┌─ SOURCE EXCERPT

Sutton v. State

Decision Date11 June 1896
Citation36 S.W. 697,96 Tenn. 696
PartiesSUTTON v. STATE.
CourtTennessee Supreme Court

Appeal from criminal court, Shelby county; L. P. Cooper, Judge.

Joe Sutton was convicted of unlawfully permitting his live stock to run at large, and appeals. Reversed.

James H. Malone and C. M. Bartran, for plaintiff.

Morgan & McFarland and the Attorney General, for the State.

CALDWELL J.

Joe Sutton was indicted and convicted in the criminal court of Shelby county for unlawfully and knowingly permitting his live stock to run at large in violation of what is known popularly at the "No-Fence Law," the same being chapter 182 of the acts of 1895. He was fined $25, and has appealed in error.

└─

PROBLEM A — According to the Sutton v. State excerpt, how much was Joe Sutton fined?
PROBLEM B — Using the Sutton v. State excerpt, explain why Joe Sutton was indicted and convicted in the criminal court of Shelby county.

┌─ INFORMATION SHOWN

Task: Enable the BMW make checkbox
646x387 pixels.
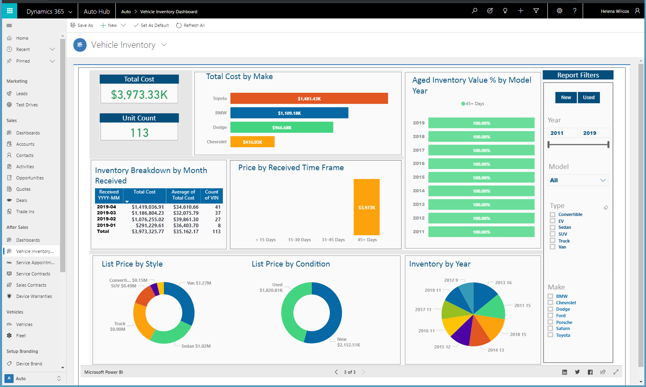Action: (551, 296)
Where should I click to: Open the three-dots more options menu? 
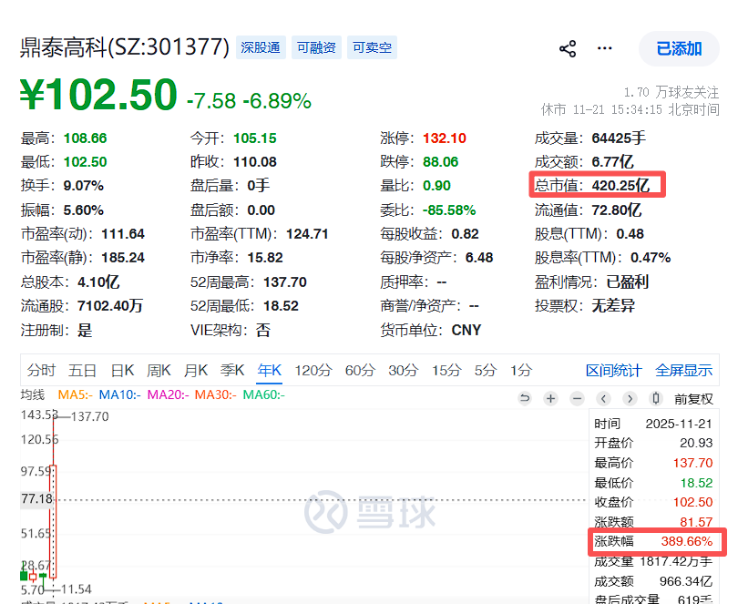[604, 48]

└─

TASK RESPONSE A — He was fined $25.

TASK RESPONSE B — He was charged with unlawfully and knowingly permitting his live stock to run at large. This violated the law popularly known as the "No-Fence Law," which is chapter 182 of the acts of 1895.